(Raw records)
** Start **

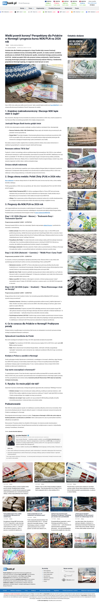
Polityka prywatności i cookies (70, 590)
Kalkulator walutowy (48, 577)
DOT (55, 11)
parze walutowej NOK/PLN (42, 212)
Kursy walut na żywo (92, 3)
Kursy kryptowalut (48, 574)
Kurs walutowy (9, 180)
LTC (26, 11)
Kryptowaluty (40, 8)
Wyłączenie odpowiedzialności (88, 590)
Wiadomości (68, 8)
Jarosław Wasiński (12, 47)
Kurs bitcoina (47, 576)
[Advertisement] (49, 23)
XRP (12, 11)
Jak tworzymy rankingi (44, 590)
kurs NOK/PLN (55, 105)
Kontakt (5, 590)
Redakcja (33, 590)
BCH (41, 11)
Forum (77, 8)
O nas (26, 590)
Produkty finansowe (54, 8)
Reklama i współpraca (16, 590)
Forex (30, 8)
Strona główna (47, 570)
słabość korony (47, 225)
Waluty (22, 8)
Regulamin (56, 590)
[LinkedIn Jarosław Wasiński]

** End **

# What is being asked:
Repeat all of the rows above with "Wiadomości" swapped for "Aktualności" and nothing else changed. Leave the pictures out.

# Solution to the problem:
Polityka prywatności i cookies (70, 590)
Kalkulator walutowy (48, 577)
DOT (55, 11)
parze walutowej NOK/PLN (42, 212)
Kursy walut na żywo (92, 3)
Kursy kryptowalut (48, 574)
Kurs walutowy (9, 180)
LTC (26, 11)
Kryptowaluty (40, 8)
Wyłączenie odpowiedzialności (88, 590)
Aktualności (68, 8)
Jarosław Wasiński (12, 47)
Kurs bitcoina (47, 576)
[Advertisement] (49, 23)
XRP (12, 11)
Jak tworzymy rankingi (44, 590)
kurs NOK/PLN (55, 105)
Kontakt (5, 590)
Redakcja (33, 590)
BCH (41, 11)
Forum (77, 8)
O nas (26, 590)
Produkty finansowe (54, 8)
Reklama i współpraca (16, 590)
Forex (30, 8)
Strona główna (47, 570)
słabość korony (47, 225)
Waluty (22, 8)
Regulamin (56, 590)
[LinkedIn Jarosław Wasiński]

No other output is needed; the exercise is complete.